Category: Fantasy Football


5 Responses

  1. tpwaller says:

    Interesting comments on Darren McFadden. I haven’t seen enough of him to have a good opinion. I did think his last bowl game was very disappointing.

    I wonder if the Arkansas duo will be as good as the Auburn duo (Ronnie Brown and Carnell Williams).

  2. jbeau says:

    I agree with the McFadden comment, and have been saying this for a while. Just another Reggie Bush. Great college player, doesn’t translate to great pro.

  3. PackFan says:

    In many ways, I tend to view the NFL as the model for how a professional sports league should be run. Their revenue sharing plan treats all franchises equally for the most part, and in theory at least – allows for better competition among all teams – which in my view, is better than baseball’s tilted Boston/NewYork/LA mess.

    I also think the NBA’s system of providing guaranteed contracts for all players is rather counter-productive.

    Case-in-point: attending a regular season Milwaukee Bucks game is NOT a treat unless you enjoy lethargic, no-defense jack’em up from the cheap seats performances by your favorite short-pants millionaires – and I don’t think Milwaukee is alone in this dilema. Tough to coach, tough to trade, and tough to cut … but ticket prices remain the same no matter what. Show up on the wrong night and you might as well have saved your money by watching the fat guys at the YMCA play.

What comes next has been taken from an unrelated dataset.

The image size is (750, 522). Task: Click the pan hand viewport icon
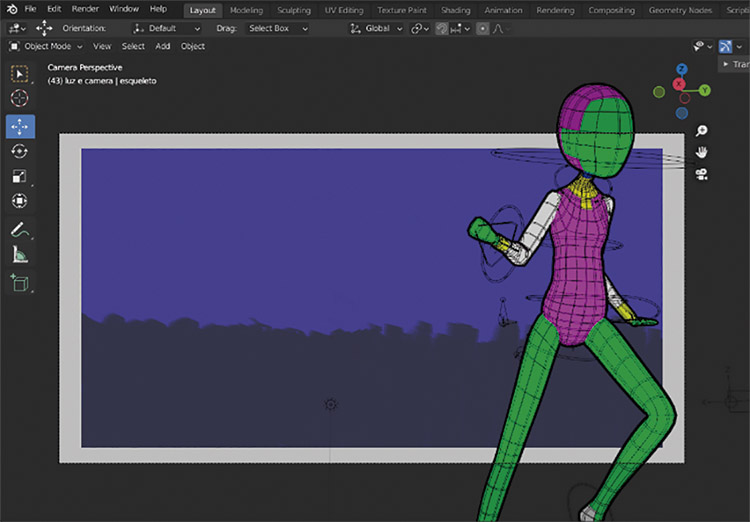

    However, I do think the NBA’s way of dealing with rookies and rookie contracts is far superior to the way NFL handles its business.

    Why not have a slotted system – such as the way the NBA handles rookie contracts? Get drafted, sign your contract and get into camp on time. No screwing around with agents and other snake oil salesmen, no half-season holdouts for no apparent reason … and more money available to pay veterans who have actually proven their worth by making an NFL roster, and maybe even paying some money into the retirement/pension fund.

    Why have unproven rookies hold out for millions of dollars when we really have no idea if they can play or not at the NFL level? Why make decisions on who to keep, who to start, and who to cut based on purely financial reasons as I suspect some clubs do from time to time?

    Many times the so-called skill positions tend to be drafted fairly high – quarterbacks in particular. Why force them on the field way too early simply because they are eating up a substantial portion of your salary cap?

    I don’t get it.

  4. bjchapin1 says:

    I’m a Illinois alum, so a couple of points, first Brohm went to Louisville (though God knows we could have used him at U of I). Also buyer beware a bit on Mendenhall, I agree that he’s a speciman physically, but he was only a starter for 1 year and only saw garbage time his first 2 years (he sat behind Pierre Thomas, who did stick with NO, and EB Halsey, who’s currently bagging groceries somewhere). His stock really seemed to rise after the Rose Bowl, but his big stats that day came as a result of USC having a big lead. Michigan and Ohio State both shut him down for the most part. Another factor is that he played this year in a spread option, which I’m sure created a type of lane he will never see in the NFL. So, despite being a fan, I’d be a bit skeptical of his new draft hype. Even though people are a bit down on McFadden, keep in mind this guy was a starter for 3 years in the SEC and pretty much tore up the league. You can’t say the same about Mendenhall.

  5. John Hansen says:

    Yes, I did know Brohm played under Petrino at Louisvile. Your point on Mendenhall and the spread is definitely legit though. However, LT came from a very wide-open spread/option offense at TCU. That made it very hard to evaluate him but he did more than fine obviously.